In many IR-cameras a scanning element is arranged in front of an IR-detector, said element consisting of rotating prisms of e.g. silicon. Scanning elements are also used which contain tilting mirrors and rotating, reflecting drums. Such a scanning element causes the scanned object to be scanned in two directions.
Such scanning elements are operative so that the IR-detector, beside receiving radiation from the scanned object, also receives radiation from the camera housing and other parts included in the scanning device.
Owing to the manner of action of the scanning element only a certain portion of a sweep in the line and frame part can be used as a video signal. This part is approximately 70% of the sweep. The remaining part (30% or more) of the sweep is not pure image information but contains a signal from the scanning element itself.
A standard type of IR-camera is designed so that the detector signal is d.c. voltage-coupled to the image tube. This is often a good solution, but in certain applications, where the temperature level of the object is of no interest, it is nevertheless a disadvantage to always have to balance out manually the detector signal to zero (grey image) in order to obtain a true grey-tone image. The balancing depends upon the absolute temperature of the object concerned, and if, for example, in the first place the grey-tone image is balanced with an IR-camera directed towards a certain object for the study of the same, and subsequently the camera is directed towards another object at a somewhat different temperature level, a new balancing will have to be carried out.

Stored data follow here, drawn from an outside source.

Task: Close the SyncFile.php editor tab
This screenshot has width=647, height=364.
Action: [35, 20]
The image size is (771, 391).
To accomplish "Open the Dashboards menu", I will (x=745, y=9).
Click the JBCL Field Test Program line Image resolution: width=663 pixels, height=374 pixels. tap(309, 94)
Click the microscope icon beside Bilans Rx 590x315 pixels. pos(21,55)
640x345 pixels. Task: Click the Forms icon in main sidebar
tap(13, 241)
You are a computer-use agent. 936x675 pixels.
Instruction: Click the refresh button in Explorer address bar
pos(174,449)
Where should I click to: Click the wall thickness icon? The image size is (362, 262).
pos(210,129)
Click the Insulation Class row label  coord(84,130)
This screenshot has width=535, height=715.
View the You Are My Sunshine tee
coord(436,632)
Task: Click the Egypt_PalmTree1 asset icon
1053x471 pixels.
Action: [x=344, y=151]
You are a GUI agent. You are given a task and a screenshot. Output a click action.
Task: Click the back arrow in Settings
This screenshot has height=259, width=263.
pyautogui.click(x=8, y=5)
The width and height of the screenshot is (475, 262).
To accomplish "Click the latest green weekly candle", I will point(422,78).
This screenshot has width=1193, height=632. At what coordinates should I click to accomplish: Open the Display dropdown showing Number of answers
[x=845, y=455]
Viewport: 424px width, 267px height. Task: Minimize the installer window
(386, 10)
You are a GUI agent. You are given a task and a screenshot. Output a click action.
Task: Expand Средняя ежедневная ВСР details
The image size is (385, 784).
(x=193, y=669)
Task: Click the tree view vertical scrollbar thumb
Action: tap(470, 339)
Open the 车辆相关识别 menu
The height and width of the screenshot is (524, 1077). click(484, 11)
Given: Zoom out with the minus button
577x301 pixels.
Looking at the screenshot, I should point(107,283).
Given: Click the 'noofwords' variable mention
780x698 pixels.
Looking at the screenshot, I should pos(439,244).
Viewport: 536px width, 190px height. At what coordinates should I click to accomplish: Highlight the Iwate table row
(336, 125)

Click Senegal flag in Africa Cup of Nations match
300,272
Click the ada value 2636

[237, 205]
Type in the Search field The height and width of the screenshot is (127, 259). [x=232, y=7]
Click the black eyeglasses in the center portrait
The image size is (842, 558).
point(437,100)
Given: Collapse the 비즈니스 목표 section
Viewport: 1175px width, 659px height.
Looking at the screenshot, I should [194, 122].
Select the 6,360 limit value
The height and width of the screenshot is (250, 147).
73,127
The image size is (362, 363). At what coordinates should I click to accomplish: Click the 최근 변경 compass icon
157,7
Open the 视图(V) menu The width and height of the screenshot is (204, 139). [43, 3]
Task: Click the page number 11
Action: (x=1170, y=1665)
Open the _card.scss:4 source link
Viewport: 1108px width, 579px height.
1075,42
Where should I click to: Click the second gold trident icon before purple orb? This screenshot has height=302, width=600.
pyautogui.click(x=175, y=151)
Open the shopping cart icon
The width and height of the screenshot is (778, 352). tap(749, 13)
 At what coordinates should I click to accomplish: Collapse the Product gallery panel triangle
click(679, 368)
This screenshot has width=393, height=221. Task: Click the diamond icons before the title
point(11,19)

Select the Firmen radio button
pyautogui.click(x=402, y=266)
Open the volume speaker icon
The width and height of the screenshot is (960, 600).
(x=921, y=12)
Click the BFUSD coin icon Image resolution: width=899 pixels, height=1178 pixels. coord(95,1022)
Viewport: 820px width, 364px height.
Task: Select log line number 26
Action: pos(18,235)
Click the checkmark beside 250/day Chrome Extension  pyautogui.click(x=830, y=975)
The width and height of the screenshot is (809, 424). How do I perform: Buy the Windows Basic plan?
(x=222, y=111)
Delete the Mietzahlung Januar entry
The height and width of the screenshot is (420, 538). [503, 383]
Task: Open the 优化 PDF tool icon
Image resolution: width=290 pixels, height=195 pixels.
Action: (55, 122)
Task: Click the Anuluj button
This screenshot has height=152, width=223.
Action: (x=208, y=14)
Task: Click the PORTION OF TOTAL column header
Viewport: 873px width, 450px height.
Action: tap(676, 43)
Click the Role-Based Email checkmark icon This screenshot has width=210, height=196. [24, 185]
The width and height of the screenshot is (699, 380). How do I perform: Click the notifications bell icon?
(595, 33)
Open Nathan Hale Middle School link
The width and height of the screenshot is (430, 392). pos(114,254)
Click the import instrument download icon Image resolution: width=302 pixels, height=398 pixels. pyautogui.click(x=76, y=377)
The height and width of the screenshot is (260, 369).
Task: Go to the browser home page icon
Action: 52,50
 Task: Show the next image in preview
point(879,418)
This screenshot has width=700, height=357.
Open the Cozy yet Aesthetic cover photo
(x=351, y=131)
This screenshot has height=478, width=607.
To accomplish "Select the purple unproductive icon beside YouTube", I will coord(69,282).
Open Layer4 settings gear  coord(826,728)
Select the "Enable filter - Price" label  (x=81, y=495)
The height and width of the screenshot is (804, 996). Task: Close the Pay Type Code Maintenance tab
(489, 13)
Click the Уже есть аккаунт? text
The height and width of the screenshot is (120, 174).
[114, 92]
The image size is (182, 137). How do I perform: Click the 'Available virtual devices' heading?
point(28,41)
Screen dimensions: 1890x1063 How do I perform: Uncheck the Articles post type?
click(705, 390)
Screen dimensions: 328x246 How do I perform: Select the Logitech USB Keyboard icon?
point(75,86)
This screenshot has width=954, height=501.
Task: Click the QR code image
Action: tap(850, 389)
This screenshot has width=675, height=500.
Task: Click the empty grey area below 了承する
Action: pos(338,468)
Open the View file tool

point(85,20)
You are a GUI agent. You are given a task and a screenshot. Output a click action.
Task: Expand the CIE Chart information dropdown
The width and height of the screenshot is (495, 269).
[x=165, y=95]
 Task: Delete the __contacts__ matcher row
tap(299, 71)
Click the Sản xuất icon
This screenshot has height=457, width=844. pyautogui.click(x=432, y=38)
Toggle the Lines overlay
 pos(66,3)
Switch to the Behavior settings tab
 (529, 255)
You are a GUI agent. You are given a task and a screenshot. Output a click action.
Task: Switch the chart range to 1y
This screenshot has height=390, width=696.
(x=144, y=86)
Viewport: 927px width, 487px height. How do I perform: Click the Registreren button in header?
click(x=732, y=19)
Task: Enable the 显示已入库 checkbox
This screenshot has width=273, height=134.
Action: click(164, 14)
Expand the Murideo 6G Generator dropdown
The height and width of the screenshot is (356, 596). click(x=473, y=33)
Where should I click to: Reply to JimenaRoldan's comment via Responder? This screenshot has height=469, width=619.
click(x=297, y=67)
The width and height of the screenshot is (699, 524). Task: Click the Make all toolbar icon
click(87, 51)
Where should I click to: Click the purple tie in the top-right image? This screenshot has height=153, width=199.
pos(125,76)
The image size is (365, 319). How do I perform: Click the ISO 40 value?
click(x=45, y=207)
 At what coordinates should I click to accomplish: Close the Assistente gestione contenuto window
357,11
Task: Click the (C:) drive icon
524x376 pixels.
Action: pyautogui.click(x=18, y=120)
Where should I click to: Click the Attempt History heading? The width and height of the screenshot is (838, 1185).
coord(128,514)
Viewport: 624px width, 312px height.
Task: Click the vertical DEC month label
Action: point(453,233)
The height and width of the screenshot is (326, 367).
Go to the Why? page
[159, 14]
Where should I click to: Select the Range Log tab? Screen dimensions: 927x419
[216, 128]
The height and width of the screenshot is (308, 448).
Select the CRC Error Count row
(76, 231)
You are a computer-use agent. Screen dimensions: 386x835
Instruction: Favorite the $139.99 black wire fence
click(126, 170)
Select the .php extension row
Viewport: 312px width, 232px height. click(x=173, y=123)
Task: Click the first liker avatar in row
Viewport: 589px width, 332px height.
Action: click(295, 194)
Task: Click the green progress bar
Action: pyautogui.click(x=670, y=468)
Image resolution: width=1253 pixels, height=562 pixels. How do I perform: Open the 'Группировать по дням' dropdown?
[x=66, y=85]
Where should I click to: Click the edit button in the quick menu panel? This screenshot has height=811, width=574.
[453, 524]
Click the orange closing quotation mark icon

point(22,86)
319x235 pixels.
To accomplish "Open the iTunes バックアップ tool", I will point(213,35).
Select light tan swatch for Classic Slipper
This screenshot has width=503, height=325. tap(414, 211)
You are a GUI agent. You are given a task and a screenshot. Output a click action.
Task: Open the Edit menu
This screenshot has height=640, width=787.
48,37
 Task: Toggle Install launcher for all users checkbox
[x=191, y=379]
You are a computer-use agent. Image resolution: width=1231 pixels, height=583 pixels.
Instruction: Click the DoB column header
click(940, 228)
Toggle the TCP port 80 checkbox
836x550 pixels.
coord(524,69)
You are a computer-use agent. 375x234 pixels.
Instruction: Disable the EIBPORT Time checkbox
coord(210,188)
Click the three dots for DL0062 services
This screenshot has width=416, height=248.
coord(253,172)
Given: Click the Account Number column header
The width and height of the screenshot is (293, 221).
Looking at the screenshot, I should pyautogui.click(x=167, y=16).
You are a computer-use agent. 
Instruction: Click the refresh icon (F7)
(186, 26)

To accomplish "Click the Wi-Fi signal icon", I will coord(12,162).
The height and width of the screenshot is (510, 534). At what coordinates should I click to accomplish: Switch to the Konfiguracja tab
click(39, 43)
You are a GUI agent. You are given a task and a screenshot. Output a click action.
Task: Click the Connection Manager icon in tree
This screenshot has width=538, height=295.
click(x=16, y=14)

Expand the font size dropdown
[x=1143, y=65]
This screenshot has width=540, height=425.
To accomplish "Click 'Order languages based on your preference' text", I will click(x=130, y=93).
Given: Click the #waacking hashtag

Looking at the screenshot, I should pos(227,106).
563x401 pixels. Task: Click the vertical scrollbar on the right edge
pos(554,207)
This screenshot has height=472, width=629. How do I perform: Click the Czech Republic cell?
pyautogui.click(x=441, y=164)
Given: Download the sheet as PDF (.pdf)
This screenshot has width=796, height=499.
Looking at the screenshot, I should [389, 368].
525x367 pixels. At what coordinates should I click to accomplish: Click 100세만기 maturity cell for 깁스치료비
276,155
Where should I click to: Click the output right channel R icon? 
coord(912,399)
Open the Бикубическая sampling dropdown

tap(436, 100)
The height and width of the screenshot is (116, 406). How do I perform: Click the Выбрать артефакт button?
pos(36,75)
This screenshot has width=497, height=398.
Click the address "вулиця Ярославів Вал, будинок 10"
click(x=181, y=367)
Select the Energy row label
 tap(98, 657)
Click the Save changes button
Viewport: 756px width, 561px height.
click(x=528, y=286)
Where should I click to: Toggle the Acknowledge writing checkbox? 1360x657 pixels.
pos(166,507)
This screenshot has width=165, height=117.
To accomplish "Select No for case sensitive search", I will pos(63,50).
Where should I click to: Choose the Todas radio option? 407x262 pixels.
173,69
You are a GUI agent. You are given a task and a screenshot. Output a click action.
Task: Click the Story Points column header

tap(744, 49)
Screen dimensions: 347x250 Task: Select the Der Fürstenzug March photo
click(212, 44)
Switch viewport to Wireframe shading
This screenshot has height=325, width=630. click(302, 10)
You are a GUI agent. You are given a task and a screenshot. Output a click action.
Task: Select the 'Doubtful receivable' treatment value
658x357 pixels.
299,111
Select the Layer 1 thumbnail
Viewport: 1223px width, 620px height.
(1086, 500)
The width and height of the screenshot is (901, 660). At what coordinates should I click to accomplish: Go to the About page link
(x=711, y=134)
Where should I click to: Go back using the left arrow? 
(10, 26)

To avoid this manual balancing, it is appropriate to a.c. voltage-couple the detector signal to the image tube. According to the known technique, the procedure is usually to insert a capacitor in the amplifier chain in series with the amplifier. On the output side of the capacitor the video signal mean value is then assumed to be zero, possibly with a constant voltage added from a separate adjusting element so as to adapt the d.c. voltage level of the signal to the grey level of the cathode-ray tube included in the image representation unit. As mentioned earlier, it is only a certain portion of the video signal which contains the desired information. It is not desirable that the portion of the video signal which does not contain valuable information should influence the mean-value formation in the a.c. voltage coupling in the system, since the automatic balancing would then be incorrect.